So, if I understand you correctly, it makes more sense to you to blindly
forge ahead, corrupting all memory in sight, rather than having a
well-defined failure case, such as throwing an exception or dumping core
at the exact point of failure, rather than some time later when your
memory is hopelessly corrupted and the root cause may not be immediately
apparent?

It depends. Do you always turn on boundary checks for all STL
containers (if supported by your compiler; many compilers do)? Do you
always use the at() method instead of operator[]? Do you always make the
destructor of every single class and struct virtual? Do you always
inherit virtually?

If your answer to these questions was "yes", then in that context it
might make sense to always use dynamic_cast even if a static_cast would
do. You know, just in case.

 

[James Kanze]

On Aug 25, 6:01 am, James Kanze <[email protected]> wrote:

[...]

Personally I think Bloch's terminology is a good place to
start. So in these cases "conditionally thread-safe" (and
when external requirements are greater "thread compatible").

Thread compatible sounds good to me.

The problem I have with "thread-aware" is that it reminds one
of "cache-aware" used (as you probably know) to describe
algorithms that optimize cache performance. So if someone were
to call some class (or function) "thread-aware" I would expect
it might spawn or otherwise utilize additional (perhaps some
optimal number of) threads to perform its work concurrently.

OK. It was just the first thing which came to mind. (I've been
using "thread-safe" in this context, but paying attention to my
audience, so as not to say anything to someone who is more or
less naïve in this respect.)

 

[James Kanze]

Actually, I was thinking about this more, and I was mistaken
(partially) in my first post. To accomplish atomic increment,
you need mutex-like acquire and release semantics, the
semantics people are used to from posix mutexes.

And what do you thing the implementations of Posix mutexes use
to provide those semantics? The implementations I know do so
without executing protected code (if there is no conflict); they
pretty much do an atomic increment or an atomic exchange at the
user level, and the same machine instructions are available to
any function willing to use a bit of assembler.

This is generally different than read and write memory
barriers, or fences, as I've seen the terms discussed in
context of the linux kernel (and other places). Acquire and
release semantics imply a global order on the acquiring and
releasing, necessary for atomic increment. There is no such
global ordering for read and write memory barriers as defined
by the linux kernel docs, which only offer conditional
visibility as I outlined in my first post.

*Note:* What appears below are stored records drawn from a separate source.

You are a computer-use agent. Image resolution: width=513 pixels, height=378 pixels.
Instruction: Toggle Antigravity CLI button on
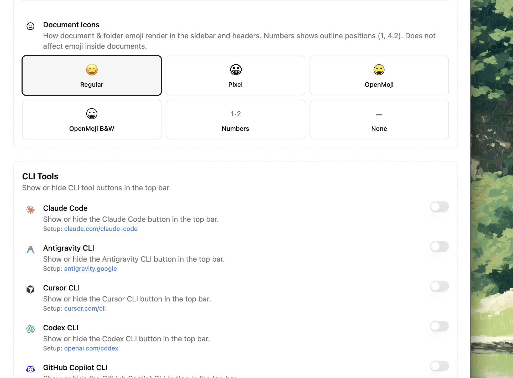pyautogui.click(x=439, y=246)
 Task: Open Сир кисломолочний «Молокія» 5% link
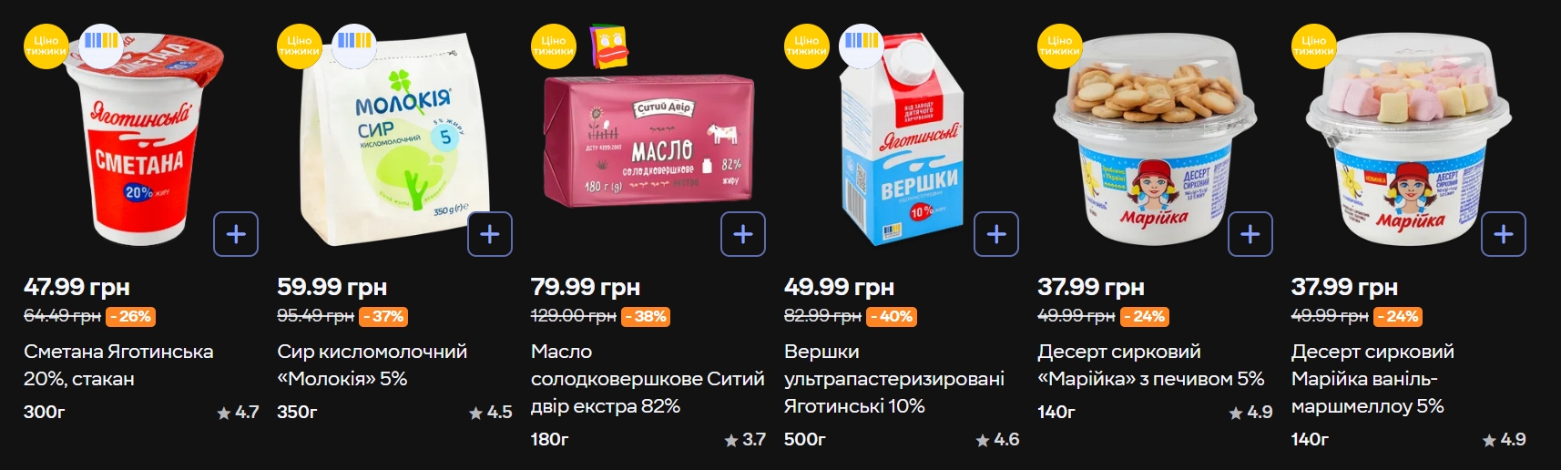tap(372, 364)
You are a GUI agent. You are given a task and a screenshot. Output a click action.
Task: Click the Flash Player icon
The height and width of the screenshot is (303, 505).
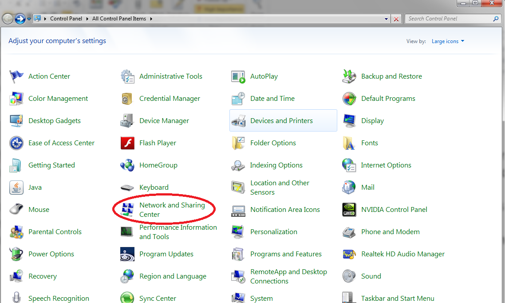coord(127,143)
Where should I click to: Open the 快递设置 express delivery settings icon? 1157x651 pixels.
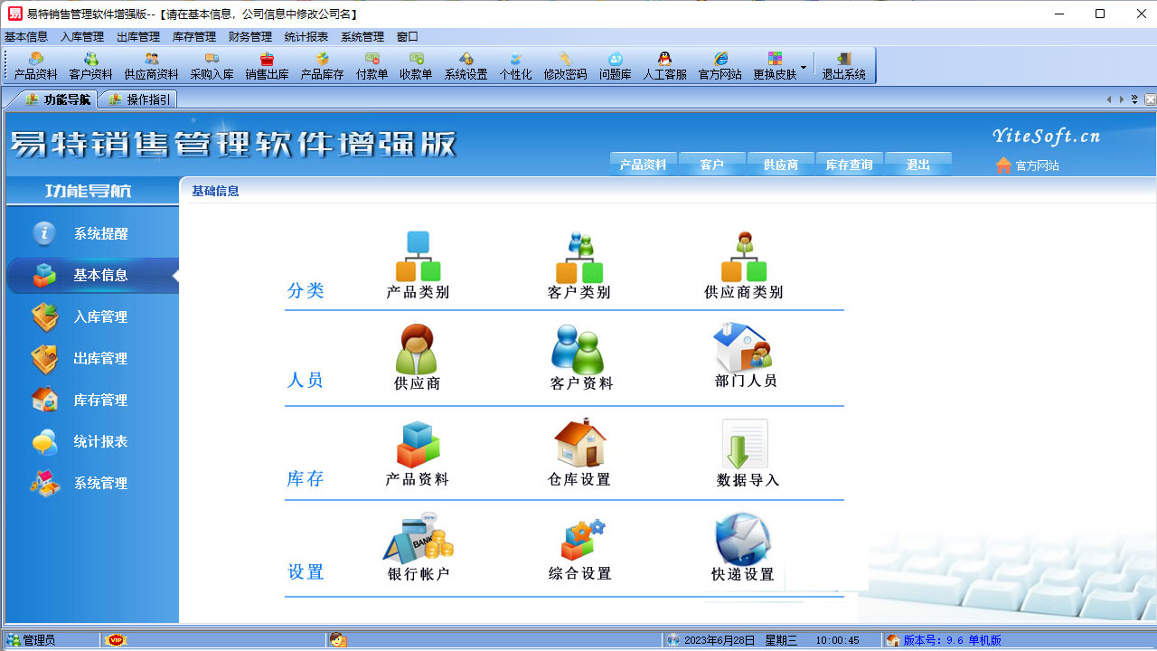pos(742,543)
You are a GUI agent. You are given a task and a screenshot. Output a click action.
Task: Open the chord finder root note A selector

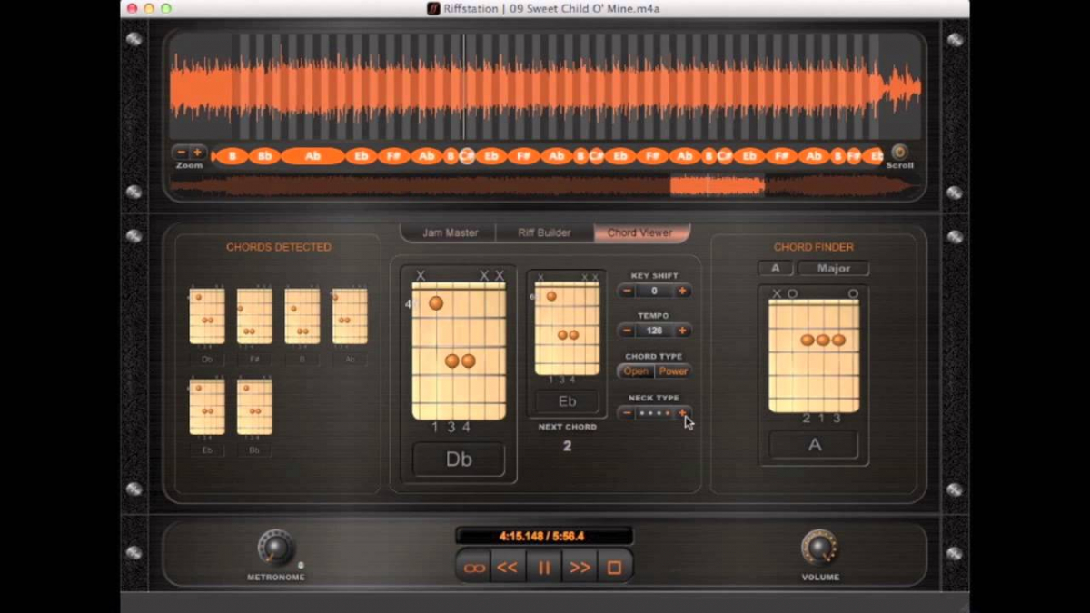point(776,268)
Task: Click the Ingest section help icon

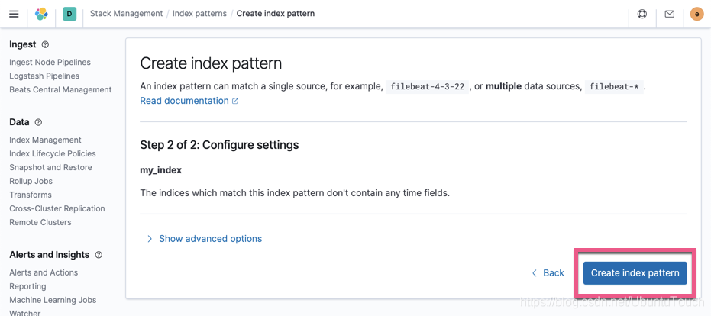Action: 45,44
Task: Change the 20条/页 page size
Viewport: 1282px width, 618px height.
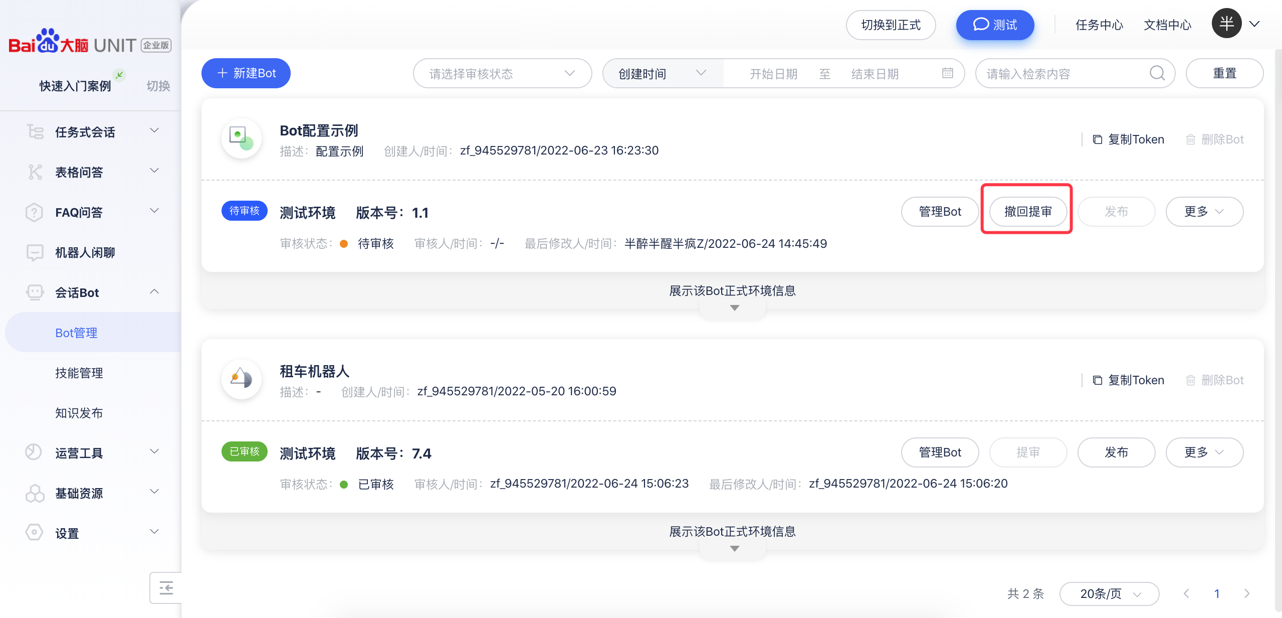Action: coord(1109,593)
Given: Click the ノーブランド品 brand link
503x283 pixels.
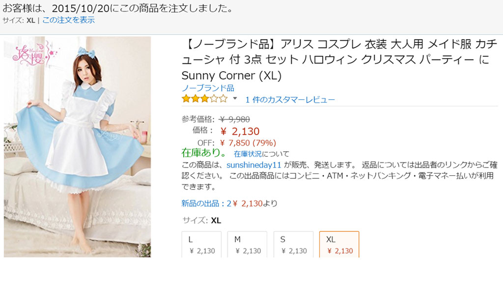Looking at the screenshot, I should point(208,88).
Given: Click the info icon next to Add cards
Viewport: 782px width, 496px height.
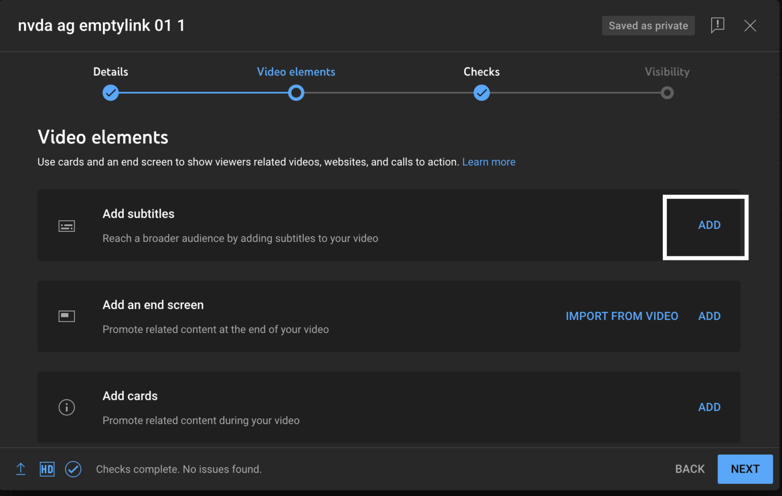Looking at the screenshot, I should [x=66, y=407].
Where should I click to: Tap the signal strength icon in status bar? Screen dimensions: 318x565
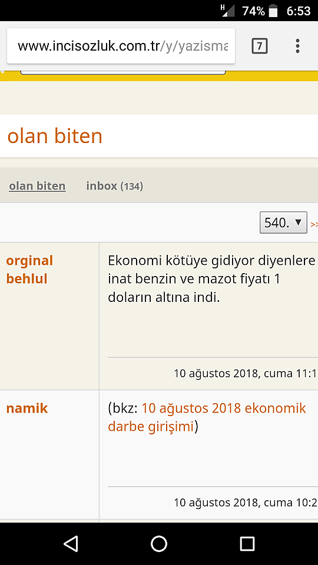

I'm not familiar with the Linux kernel documents, but I do know
what the membar instruction does on a Sparc architecture. I
also know that on a Sparc, Solaris doesn't enter into kernel
mode in pthread_mutex_t unless there is contention; I believe
that this is true under Linux as well. (I've been told it is,
but I've not actually verified it myself.) Which means that
there are some sort of fence or barrier instructions which can
be used in non-priviledged mode to ensure the desired acquire
and release semantics.

[...]

PS: to add to the quagmire of this thread, I feel that the
term "thread-safe" when applied to a class or interface
without context and additional explanation material is like
calling a solution "bad", or "good", or "correct". All are
overly vague, and as a consequence, mostly devoid of useful
content.

Given that experienced people seem to disagree as to what it
means exactly, that's probably the case. With the difference
that with words like "bad" or "good", the vagueness is patente,
whereas with "thread-safe", everyone thinks they know what it
means.